In the text on SQL Server troubleshooting tools below, what drawback does PSSDIAG have compared with MDW?

§ SELECTED TEXT
== == ==

To get more details , you will need to run the PSSDIAG. To run the PSSDIAG, you will have to first install the dashboard where you will configure the package. Once the configuration is done, you could pickup that .cab/exe file and take it to the server where you want to run it.
There you will follow the steps mentioned in PSSDIAG section above and capture the data. Once the data is captured you will need to feed that to SQLNexus so that it could show the reporting in more detailed format to find out the issue.
For manual PSSDIAG analysis, you could follow this blog: https://dbcouncil.net/2012/03/23/analyzing-pssdiag-logs-without-using-sqlnexus/
The drawback of PSSDIAG over MDW is , you will have to run it manually every time when the issue occurs but MDW will keep running in the background and fetch the data for you.
Live troubleshooting tools :
Activity Monitor : This is a very good tool to troubleshoot live issues. It has four sections as shown the below screenshot:
To see this tool you need to right click on the instance name and select activity monitor:
It can be used best for blocking issues or may be other query issues. Under processes you can get the output of sys.dm_exec_requests joined with some other DMVs which can be traced in profiler trace or we can check the query text:
Same way, we could use the other options to get resource waits , IO stats and expensive queries. It can help to at least find out the direction , you need to go.
It will be more effective if used with the standard reports mentioned below:
Standard SQL reports : There is a great set of reports which could be leveraged to do live troubleshooting for performance issues. Here is how find them:
Right click on the instance name as shown in the screenshot:
here is the screenshot of Server Dashboard report :
Similarly, there are lots of other reports which can help to find out high CPU/IO/time queries. To read more about it , please check : http://sudeeptaganguly.wordpress.com/2011/11/04/standard-reports-in-ssms-2008-r2/ and http://blogs.msdn.com/b/buckwoody/archive/2008/03/10/sql-server-management-studio-standard-reports-login-failures.aspx
UCP (Utility Control point): I have seen very few DBAs aware of this utility but can be very useful to track CPU,DB space and disk space on the servers.
Let me explain the best use of this utility by giving an example. lets say you have 10 applications hosted on SQL environment and there is high CPU caused by one of them. Could you think of any method of tracking which application’s query is causing the issue.
May be the answer will be, find out the query causing the issue and then find out which application this query belongs to. But If we use UCP , we can find out the application wise CPU consumption with just few clicks. But we will have deploy the application using data tier project using BIDS then only we will get the list under data tier application.
Application wise resource usage as shown in below screenshot :
This article explains about how to configure the UCP and it’s benefits : http://www.databasejournal.com/features/mssql/sql-server-utility-control-point-ucp.html
The dashboard of UCP looks like :
I have got this question many times, We have all the tools available then why do people go for paid tools for DB monitoring. The answer is , the paid tools give us one integrated framework where we can monitor all this. But almost same work can be accomplished by using all the above mentioned tools but the only difference is we have to hop between these tools to drive a conclusion. These tools are boon for the organizations which don’t have budgets to spend on the monitoring tools.

== == ==

§ SUPPLIED DATA
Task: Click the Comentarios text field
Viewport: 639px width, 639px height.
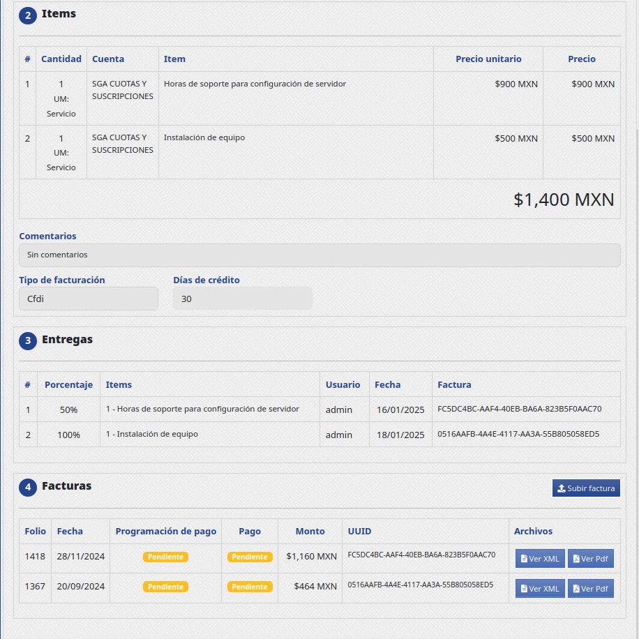Action: [x=320, y=255]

== == ==

§ EXERCISE ANSWER
PSSDIAG has to be run manually every time the issue occurs, whereas MDW keeps running in the background and fetches the data.